Significance. If the causal interventions prove faithful, the framework supplies a reproducible measurement tool that turns the local-execution/global-planning intuition into falsifiable, cross-model comparisons. The extension from grid-based recursive reasoning to 3D embodied grounding is a useful contrast that could inform architectural choices in spatial AI systems.
major comments (2)
- [§4] §4 (Activation Patching Results): The headline claim that 'activation patching gives the clearest architectural fingerprint' of local writes in high-level recurrent states rests on finite-noise interventions. In recursive models such as HRM and TRM, such interventions can break the consistency required for information to propagate across segments, potentially inducing the observed locality as an artifact rather than revealing an intrinsic property. A direct comparison to zero-noise or alternative causal probes is needed to establish that the locality is not measurement-induced.
- [Appendix] Appendix (Jacobian and Attention Checks): The structural Jacobian and attention analyses are presented as supporting evidence, yet their independence from the finite-noise patching family is not demonstrated. If these checks rely on the same intervention style or post-hoc interpretation, they do not constitute an independent validation of the local-to-global accumulation pattern.
minor comments (2)
- [Abstract and Results] The abstract and results sections would benefit from explicit quantitative metrics (e.g., locality scores with error bars or statistical tests) rather than qualitative descriptions of 'strongest concentration' or 'clearest fingerprint'.
- [§3] Notation for 'interaction locality' is introduced descriptively; an explicit mathematical definition or distance metric in the main text would improve reproducibility.
Simulated Author's Rebuttal
We thank the referee for the constructive and detailed feedback. We address the major comments point by point below, providing clarifications and indicating revisions to the manuscript.
read point-by-point responses
-
Referee: [§4] §4 (Activation Patching Results): The headline claim that 'activation patching gives the clearest architectural fingerprint' of local writes in high-level recurrent states rests on finite-noise interventions.

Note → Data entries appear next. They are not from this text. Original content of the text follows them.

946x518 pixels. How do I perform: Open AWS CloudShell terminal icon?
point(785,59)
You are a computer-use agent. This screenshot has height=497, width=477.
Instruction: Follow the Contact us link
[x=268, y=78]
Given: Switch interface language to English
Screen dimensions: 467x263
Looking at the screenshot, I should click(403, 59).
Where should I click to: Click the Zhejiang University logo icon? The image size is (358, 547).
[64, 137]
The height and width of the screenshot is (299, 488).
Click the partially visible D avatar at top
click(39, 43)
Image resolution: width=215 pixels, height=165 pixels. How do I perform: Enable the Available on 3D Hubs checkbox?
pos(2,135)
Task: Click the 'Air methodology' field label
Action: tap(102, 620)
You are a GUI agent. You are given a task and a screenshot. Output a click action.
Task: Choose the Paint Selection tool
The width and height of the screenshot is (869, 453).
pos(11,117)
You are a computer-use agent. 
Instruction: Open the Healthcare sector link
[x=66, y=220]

In recursive models such as HRM and TRM, such interventions can break the consistency required for information to propagate across segments, potentially inducing the observed locality as an artifact rather than revealing an intrinsic property. A direct comparison to zero-noise or alternative causal probes is needed to establish that the locality is not measurement-induced.

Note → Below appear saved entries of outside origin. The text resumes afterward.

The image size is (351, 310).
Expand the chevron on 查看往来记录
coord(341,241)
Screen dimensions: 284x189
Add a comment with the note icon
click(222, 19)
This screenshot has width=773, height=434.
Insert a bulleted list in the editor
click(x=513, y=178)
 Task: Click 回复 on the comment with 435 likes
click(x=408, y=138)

Authors: We appreciate the referee's concern that finite-noise interventions could disrupt recursive propagation and potentially artifactually induce locality in HRM and TRM. Finite noise was deliberately chosen to preserve sufficient model functionality for the task to continue, allowing isolation of causal effects from specific states without complete disruption. To directly address this, the revised Section 4 now includes a side-by-side comparison with zero-noise activation patching. These additional results show that the local-write pattern in high-level recurrent states remains consistent under zero-noise conditions, supporting that the observed locality reflects an intrinsic property rather than a measurement artifact. We have also added explicit discussion of intervention strength rationale. revision: yes
-
Referee: [Appendix] Appendix (Jacobian and Attention Checks): The structural Jacobian and attention analyses are presented as supporting evidence, yet their independence from the finite-noise patching family is not demonstrated. If these checks rely on the same intervention style or post-hoc interpretation, they do not constitute an independent validation of the local-to-global accumulation pattern.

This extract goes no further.